Le 22 août dernier, Gergely Gulyás, le chef de cabinet du Premier ministre hongrois Viktor Orbán, avait annoncé que Budapest enverrait des migrants à Bruxelles si l’UE mettait en œuvre ses nouvelles règles en matière de migration, qui, selon lui, empêchent la Hongrie de retenir des personnes à la frontière.
Un autre haut fonctionnaire hongrois, Bence Rétvári, a réitéré cette menace lors d’une conférence de presse à Budapest, le 6 septembre. Selon l’Associated Press, ce dernier a déclaré que le gouvernement hongrois « offre à ces migrants illégaux, volontairement et gratuitement, un aller simple pour Bruxelles », suite à la mise en œuvre de ce qu’il a appelé « la procédure européenne ».
Philippe Close (Parti socialiste, Socialistes et Démocrates européens), maire de la ville de Bruxelles, a qualifié lundi cette menace de « provocation » et a demandé au gouvernement belge, dans un message sur X, de « bloquer ces bus à la frontière ».

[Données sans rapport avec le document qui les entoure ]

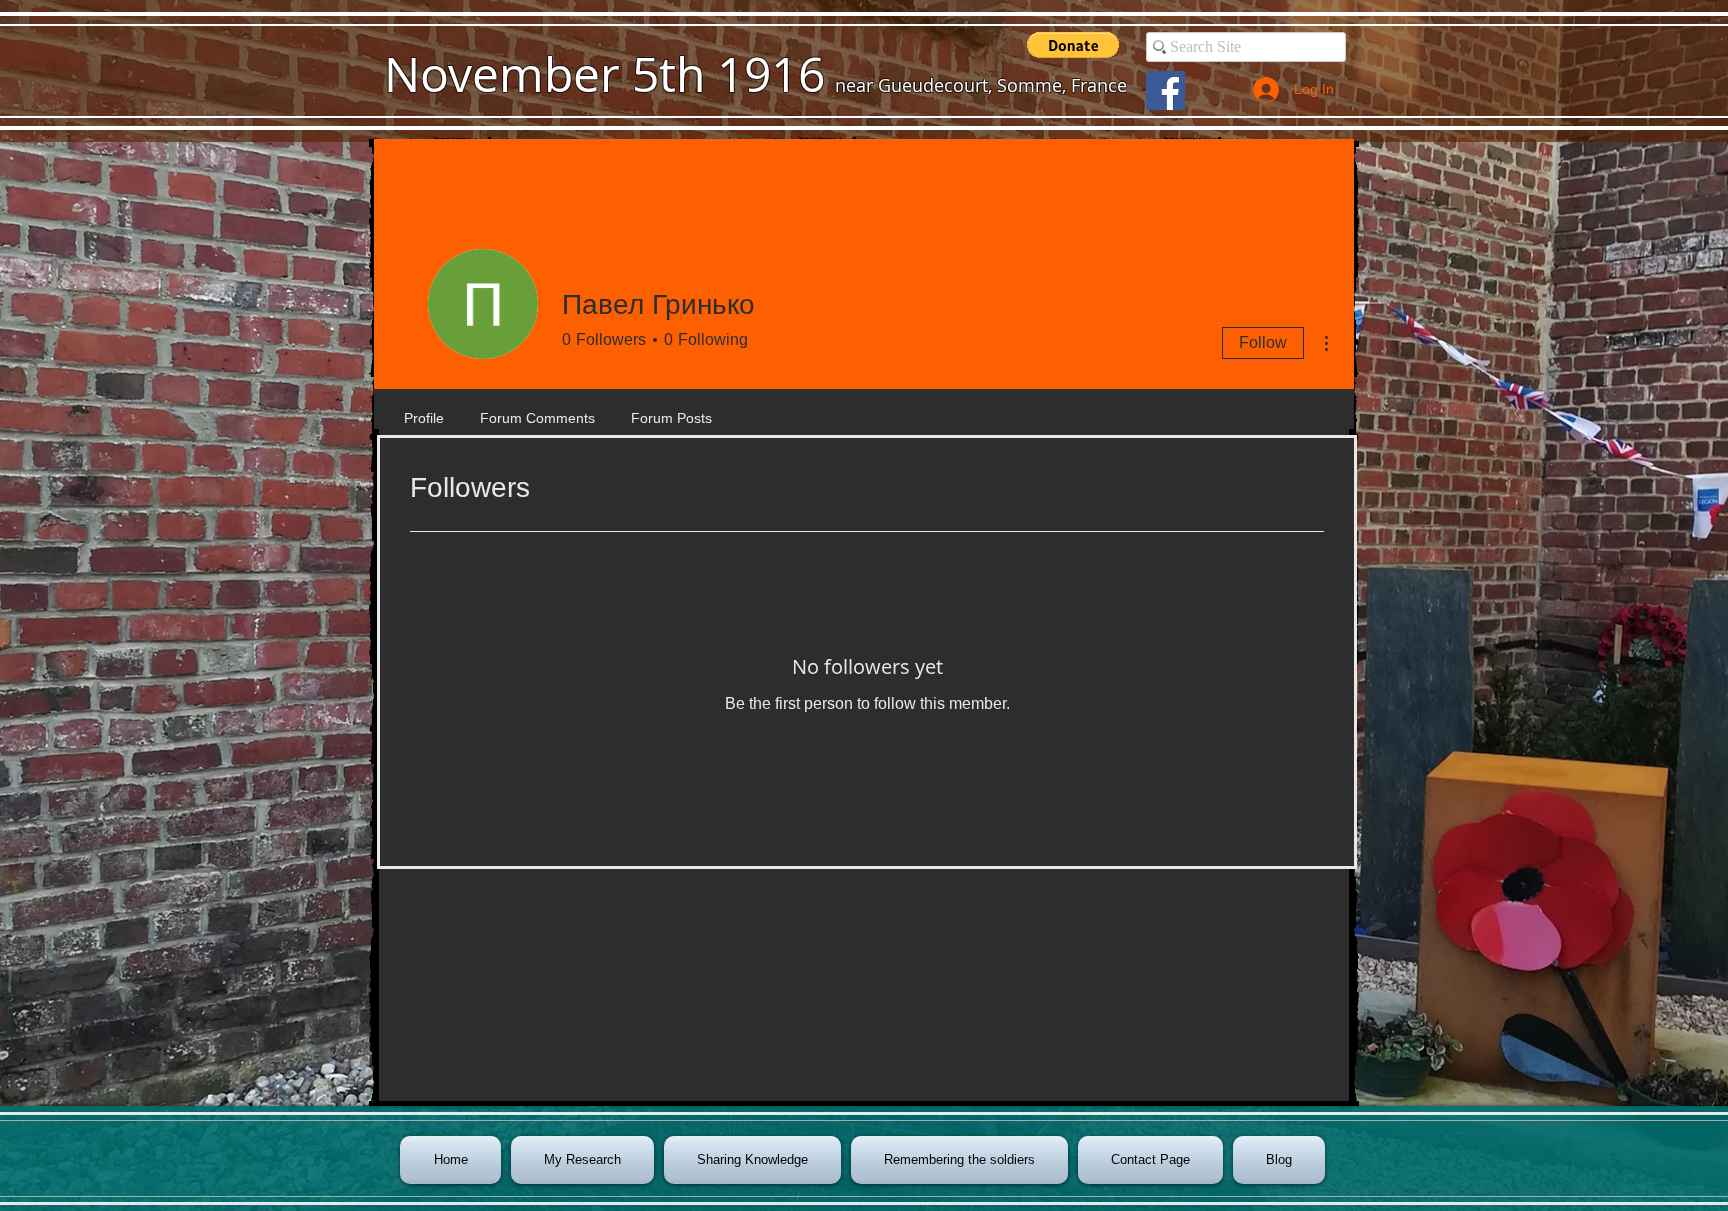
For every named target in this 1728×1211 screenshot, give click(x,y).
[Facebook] (1165, 90)
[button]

« Nous devons réagir avec fermeté. Nous sommes face à une énième provocation d’un pays qui profite des subventions de l’Union européenne et de la Belgique, mais qui est incapable de comprendre que l’UE, c’est la solidarité entre les pays et non la provocation permanente », a-t-il également confié à BX1.
Le directeur politique de Viktor Orbán, Balázs Orbán (sans lien de parenté avec le Premier ministre), a réagi en déclarant : « Permettez-moi de vous rappeler que la Hongrie protège l’ensemble de l’UE grâce à ses contrôles stricts aux frontières, alors que Bruxelles préférerait une politique d’ouverture. Et bien, maintenant vous pouvez en avoir un aperçu ».
En mai, l’UE a finalisé une révision de sa politique migratoire, malgré l’opposition de certains dirigeants d’Europe centrale et orientale comme Viktor Orbán et le Premier ministre polonais Donald Tusk.
Les nouvelles mesures prévues par le nouveau Pacte sur la migration et l’asile mettent à jour les règles relatives aux procédures frontalières et permettent aux pays débordés par les arrivées, comme l’Italie ou la Grèce, de relocaliser les migrants dans d’autres États de l’UE. Les pays qui refusent de les accueillir doivent en retour verser des indemnités financières.
Querelles politiques en Belgique
Georges-Louis Bouchez, le président du Mouvement Réformateur (MR, Renew), actuellement en négociations pour former un gouvernement fédéral avec la Nieuw-Vlaamse Alliantie (N-VA, Conservateurs et Réformistes européennes), les Christen-Democratisch en Vlaams (cd&v, Parti populaire européen), Vooruit (Socialistes et Démocrates européens) et Les Engagés (Renew), a réagi à l’annonce hongroise sur les réseaux sociaux.
Sur X, il a affirmé que Budapest « a raison de montrer à cette gauche bien pensante les effets réels de sa politique ». Philippe Close a répondu à ce tweet en affirmant que « chez nous aussi [en Belgique], la frontière entre la droite et l’extrême droite s’estompe de jour en jour ».
Georges-Louis Bouchez a récemment désigné Hadja Lahbib, l’actuelle ministre des Affaires étrangères, pour rejoindre le futur collège des commissaires que va composer Ursula von der Leyen.
Hadja Lahbib a pour sa part expliqué sur X que l’annonce de Budapest lundi était une « provocation qui entre en contradiction avec les obligations européennes », prônant l’ordre et la solidarité de la part de l’ensemble des États membres de l’Union.